Unclear documentation for gRPC plugin setup


Hi @matt, use_keyless should be set to false, otherwise the authentication step is completely skipped.



Going to try that now, but is there any reason why that “post” hook isn’t called?


The “Post” hook is executed after the authentication mechanism, so it won’t be triggered if the authentication is disabled, check this doc:

Post: gets executed after the authentication, validation, throttling, and quota-limiting middleware has been executed, just before the request is proxied upstream. Use this to post-process a request before sending it to your upstream API.
PostKeyAuth: gets executed right after the authentication process.


So I set use_keyless to false. It now invokes my custom middleware. However, it also now always says “key not authorized”. I am not doing anything in the custom middleware (yet) other than setting a header. So I’m not preventing the request in my authorization. Why is ther a key not authorized response then? Its supposed to be using my Auth. I have not setup a key for the API as I’m using custom.

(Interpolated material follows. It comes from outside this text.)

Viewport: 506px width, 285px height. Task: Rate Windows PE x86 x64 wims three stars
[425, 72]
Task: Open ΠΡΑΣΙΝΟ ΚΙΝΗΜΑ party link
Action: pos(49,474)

The middleware chain expects you to set a session object during the authentication process, it your function doesn’t return a valid session it’s considered a failed authentication by default.
To authenticate a key using your own mechanism you have to construct and return a session object (coprocess_session_state), see this Java sample.

You need to create a coprocess.SessionState object and return it as part of the coprocess.Object, the field is called session.


That is also something that could be made a little clearer in the docs, but that helps a bunch. Thank you.


tyk is returning "Key not authorised" even if middleware returning valid coprocess session object. Is there any set up(or settings) need to be done in order to get success execution of api with custom authentication mechanism?